Aim of the exercise — Recast everything from the line containing "Given: Select Dermatologists" down to the line containing "The width and", both of them included, as a JSON list of strings, one string per line and blank lines left out.
Start Material supplied
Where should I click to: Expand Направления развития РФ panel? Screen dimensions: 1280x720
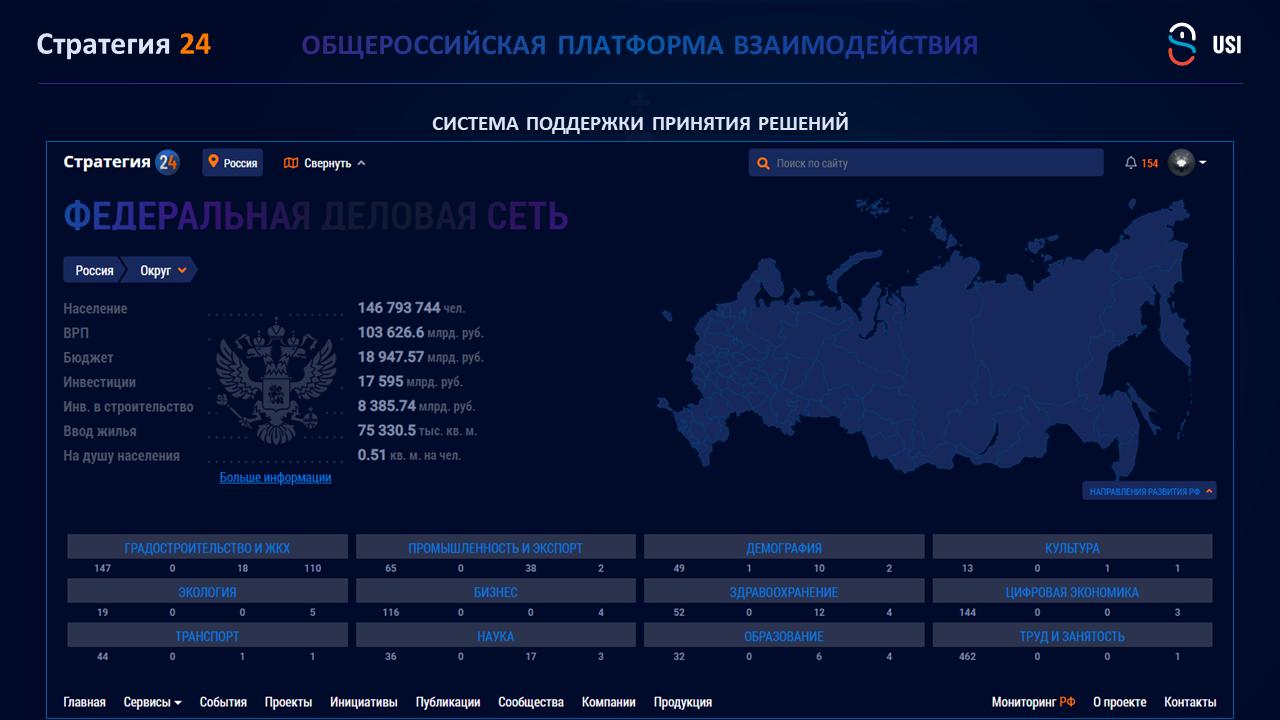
End Material supplied
Start Material supplied
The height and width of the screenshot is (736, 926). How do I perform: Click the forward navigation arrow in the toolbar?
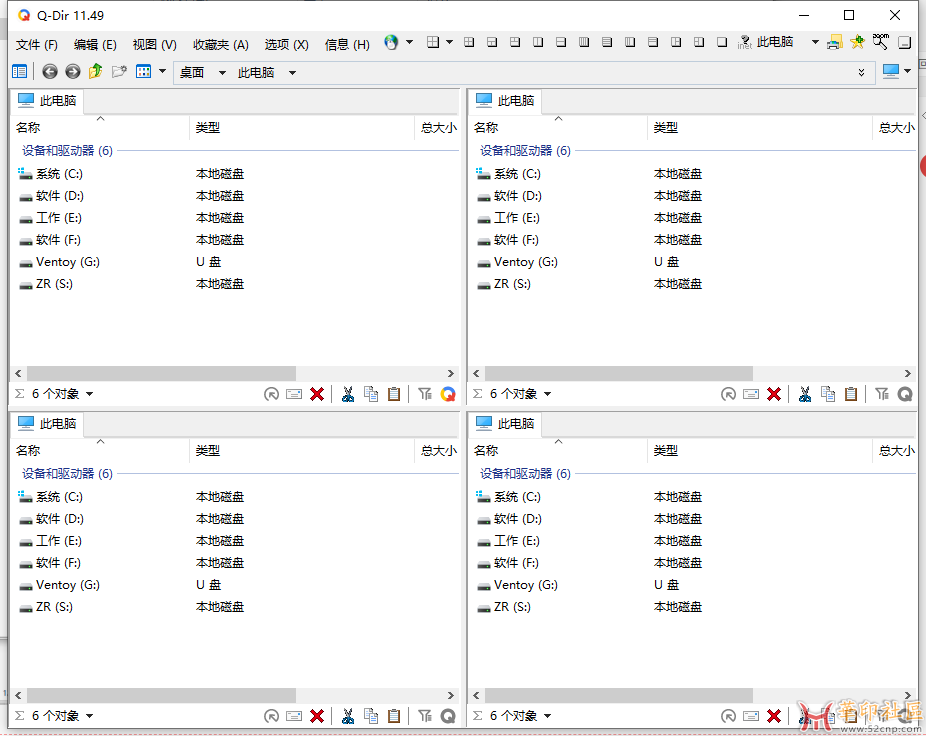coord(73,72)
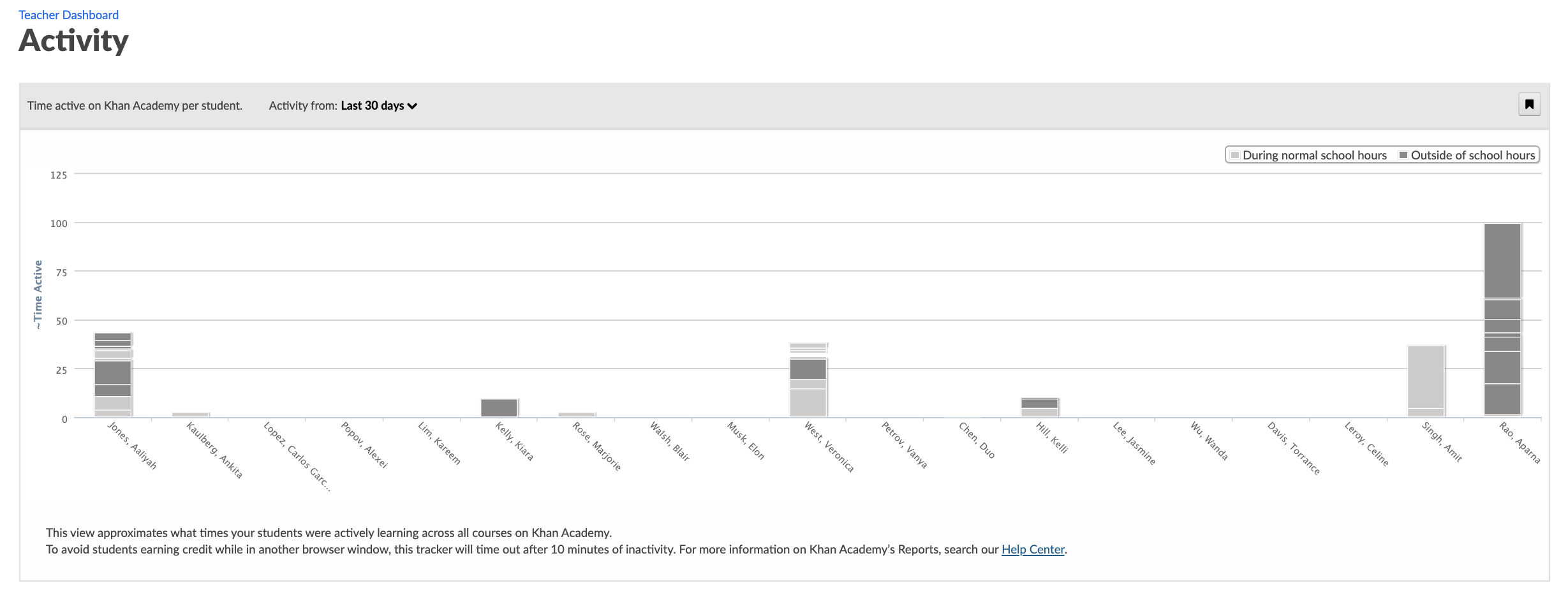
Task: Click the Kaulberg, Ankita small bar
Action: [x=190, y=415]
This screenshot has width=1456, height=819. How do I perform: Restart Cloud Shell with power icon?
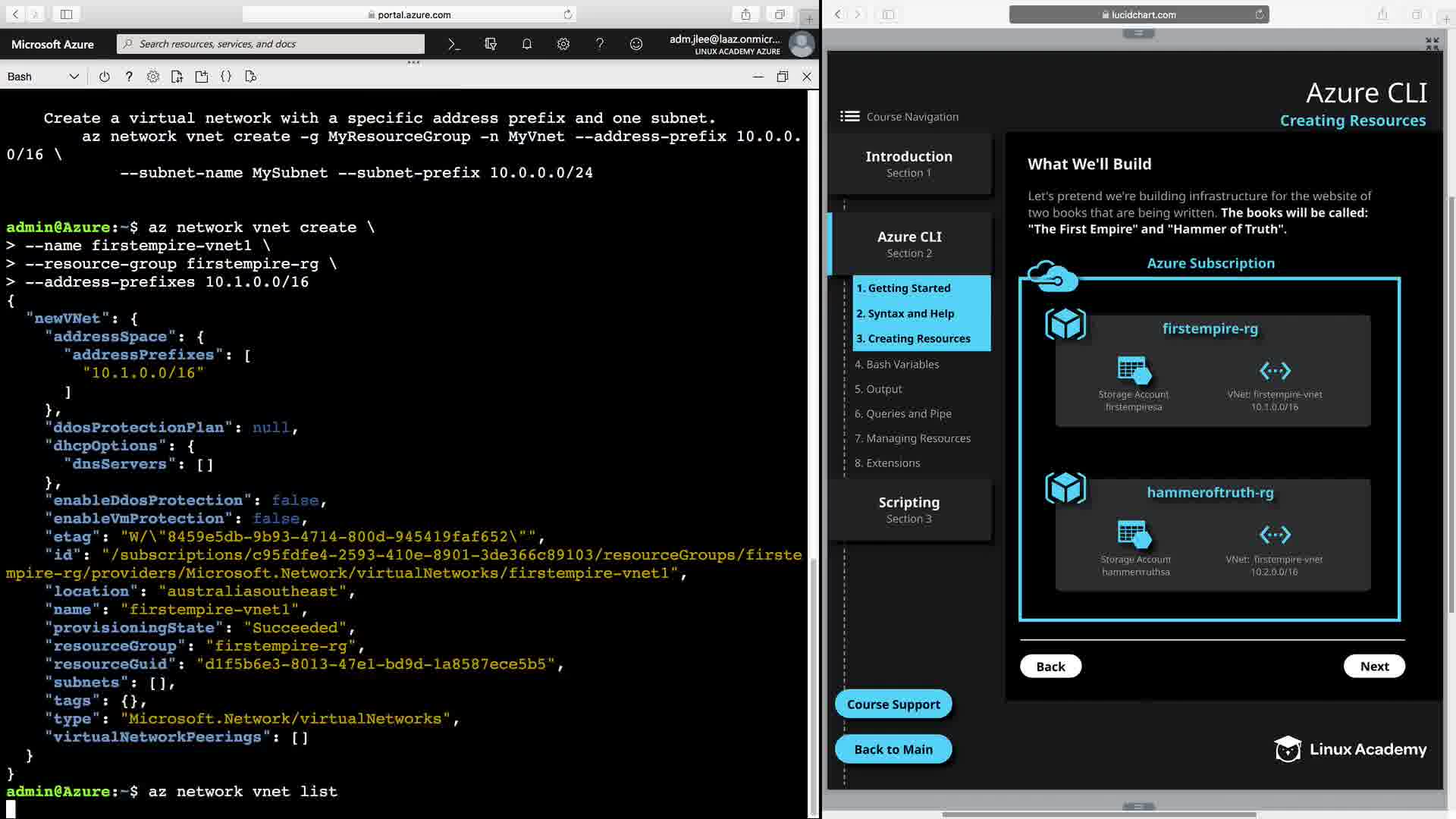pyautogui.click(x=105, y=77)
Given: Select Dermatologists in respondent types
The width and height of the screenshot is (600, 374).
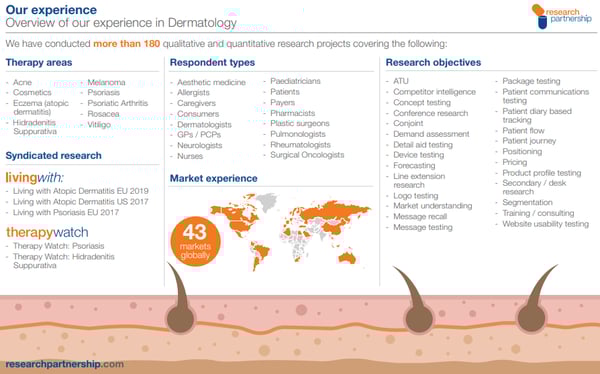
End Material supplied
Output of the task —
[
  "Given: Select Dermatologists in respondent types",
  "The width and height of the screenshot is (600, 374)."
]